General Considerations
For purposes of this description, certain aspects, advantages, and novel features of the embodiments of this disclosure are described herein. The disclosed methods, apparatuses, and systems should not be construed as limiting in any way. Instead, the present disclosure is directed toward all novel and nonobvious features and aspects of the various disclosed embodiments, alone and in various combinations and sub-combinations with one another. The methods, apparatuses, and systems are not limited to any specific aspect or feature or combination thereof, nor do the disclosed embodiments require that any one or more specific advantages be present or problems be solved.
As used herein, the terms “a”, “an” and “at least one” encompass one or more of the specified element. That is, if two of a particular element are present, one of these elements is also present and thus “an” element is present. The terms “a plurality of” and “plural” mean two or more of the specified element. As used herein, the term “and/or” used between the last two of a list of elements means any one or more of the listed elements. For example, the phrase “A, B, and/or C” means “A,” “B,” “C,” “A and B,” “A and C,” “B and C” or “A, B and C.” As used herein, the term “coupled” generally means physically coupled or linked and does not exclude the presence of intermediate elements between the coupled items absent specific contrary language.
In some examples, values, procedures, or apparatus may be referred to as “lowest,” “best,” “minimum,” or the like. It will be appreciated that such descriptions are intended to indicate that a selection among many alternatives can be made, and such selections need not be better, smaller, or otherwise preferable to other selections.
In the description, certain terms may be used such as “up,” “down,” “upper,” “lower,” “horizontal,” “vertical,” “left,” “right,” and the like. These terms are used, where applicable, to provide some clarity of description when dealing with relative relationships. But, these terms are not intended to imply absolute relationships, positions, and/or orientations. For example, with respect to an object, an “upper” surface can become a “lower” surface simply by turning the object over. Nevertheless, it is still the same object.

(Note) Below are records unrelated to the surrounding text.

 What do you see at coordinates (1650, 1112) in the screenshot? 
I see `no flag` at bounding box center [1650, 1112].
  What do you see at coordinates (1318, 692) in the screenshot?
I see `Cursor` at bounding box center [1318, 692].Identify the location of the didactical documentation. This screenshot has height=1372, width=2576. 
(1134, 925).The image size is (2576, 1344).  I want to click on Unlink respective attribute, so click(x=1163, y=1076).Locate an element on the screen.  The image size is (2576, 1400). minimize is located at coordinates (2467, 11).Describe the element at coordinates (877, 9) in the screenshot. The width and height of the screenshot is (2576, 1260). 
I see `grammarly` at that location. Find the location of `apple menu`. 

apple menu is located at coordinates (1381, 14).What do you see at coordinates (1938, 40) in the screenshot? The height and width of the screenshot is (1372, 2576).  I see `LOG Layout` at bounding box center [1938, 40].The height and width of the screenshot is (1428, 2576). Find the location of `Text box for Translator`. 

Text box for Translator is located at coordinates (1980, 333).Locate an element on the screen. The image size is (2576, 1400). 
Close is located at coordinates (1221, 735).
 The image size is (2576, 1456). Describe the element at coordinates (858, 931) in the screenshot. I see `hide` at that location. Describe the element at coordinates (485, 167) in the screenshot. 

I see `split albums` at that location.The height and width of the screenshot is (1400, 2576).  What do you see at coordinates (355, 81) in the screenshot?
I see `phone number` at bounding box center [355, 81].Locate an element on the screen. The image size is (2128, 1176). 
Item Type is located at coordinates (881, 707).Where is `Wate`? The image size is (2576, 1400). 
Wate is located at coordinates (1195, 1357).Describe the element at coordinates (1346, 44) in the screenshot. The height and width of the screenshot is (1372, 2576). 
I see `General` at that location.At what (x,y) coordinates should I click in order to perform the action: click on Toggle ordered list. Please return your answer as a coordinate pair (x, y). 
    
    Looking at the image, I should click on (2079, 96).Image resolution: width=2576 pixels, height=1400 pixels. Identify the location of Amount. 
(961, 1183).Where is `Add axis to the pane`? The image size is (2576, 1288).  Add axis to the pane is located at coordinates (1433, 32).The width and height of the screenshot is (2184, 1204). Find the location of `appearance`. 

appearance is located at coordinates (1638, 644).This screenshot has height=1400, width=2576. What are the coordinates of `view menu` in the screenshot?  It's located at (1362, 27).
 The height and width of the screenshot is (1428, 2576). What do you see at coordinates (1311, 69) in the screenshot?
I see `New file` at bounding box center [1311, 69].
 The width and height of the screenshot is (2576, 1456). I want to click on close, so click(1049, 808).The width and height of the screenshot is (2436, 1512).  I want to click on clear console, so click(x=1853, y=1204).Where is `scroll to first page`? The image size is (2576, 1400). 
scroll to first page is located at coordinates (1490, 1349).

In view of the many possible embodiments to which the principles of the disclosed technology may be applied, it should be recognized that the illustrated embodiments are only preferred examples and should not be taken as limiting the scope of the disclosure. It will be evident that various modifications may be made thereto without departing from the broader spirit and scope of the disclosure as set forth. The specification and drawings are, accordingly, to be regarded in an illustrative sense rather than a restrictive sense.